A PORTSMOUTH man who spent ‘a very happy two years of my life in Cardigan’ is hoping to trace a group of childhood pals from a faded black-and-white snapshot.

Alan Wallbank was a nine-year-old schoolboy when his family moved from Hampshire to Cardigan’s Cnwc y Dintir estate in 1955 after his father received a posting to RAF Aberporth.

He has since paid three nostalgic visits to the town in recent years and wonders whether his friends from those now-distant days still live locally.

“My mother brought my younger brother Peter and myself to Cardigan by train and I clearly remember entering the cottage and seeing a fridge for the first time,” Alan, 76, who still lives in the house in Bedhampton where he was brought up, told the Tivy-Side.

“We went to the Cardigan Junior School which I understand has since been demolished.

“It was there that I recall doing joined-up writing and fractions, both of which were not taught in Bedhampton.

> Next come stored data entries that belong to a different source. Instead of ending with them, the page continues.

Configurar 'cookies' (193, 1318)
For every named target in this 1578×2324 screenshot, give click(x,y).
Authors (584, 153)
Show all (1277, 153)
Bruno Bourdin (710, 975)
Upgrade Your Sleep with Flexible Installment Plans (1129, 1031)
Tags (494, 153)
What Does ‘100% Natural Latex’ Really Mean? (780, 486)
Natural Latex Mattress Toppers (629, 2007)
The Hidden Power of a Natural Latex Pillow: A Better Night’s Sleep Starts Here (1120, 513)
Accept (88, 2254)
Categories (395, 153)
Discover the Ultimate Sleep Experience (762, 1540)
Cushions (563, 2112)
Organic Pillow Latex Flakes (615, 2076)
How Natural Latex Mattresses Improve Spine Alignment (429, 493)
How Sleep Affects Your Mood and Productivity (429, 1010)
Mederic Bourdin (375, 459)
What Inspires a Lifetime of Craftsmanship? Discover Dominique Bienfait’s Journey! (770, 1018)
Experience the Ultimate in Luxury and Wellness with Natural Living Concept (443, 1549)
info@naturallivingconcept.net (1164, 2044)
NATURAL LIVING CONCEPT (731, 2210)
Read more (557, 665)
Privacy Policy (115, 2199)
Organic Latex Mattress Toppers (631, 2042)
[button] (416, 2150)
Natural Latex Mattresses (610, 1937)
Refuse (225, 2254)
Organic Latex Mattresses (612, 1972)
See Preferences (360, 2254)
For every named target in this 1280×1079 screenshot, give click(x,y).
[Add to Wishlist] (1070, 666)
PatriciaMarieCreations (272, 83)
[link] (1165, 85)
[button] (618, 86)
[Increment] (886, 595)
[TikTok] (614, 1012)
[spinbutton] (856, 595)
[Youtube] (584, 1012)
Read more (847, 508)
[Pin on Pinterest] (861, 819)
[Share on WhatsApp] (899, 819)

“It seemed to me that Wales was far ahead of the English schools.

“I went to Sunday School at the Mount Zion Church and still have the Bible they gave me on my departure in March 1957 when we all returned to Bedhampton.

“I have to say that the two years I spent in Cardigan was a very happy time in my life.

“The main photo shows a group of children with my brother and I second and third from the left and I was wondering if anyone recognised themselves?

“Another shows my brother outside our cottage in Cnwc y Dintir. A conservatory has now been added to the front of the house.

“The third photo is of my brother and I at Penbryn, our favourite beach, where I remember the sand was too hot to walk on.

“It was there on our final visit that I sadly forgot my submarine that you see in my left hand.

“I’d be grateful if you could print the group photo in the hope that some of these youngsters can be identified after a lapse of almost 66 years!”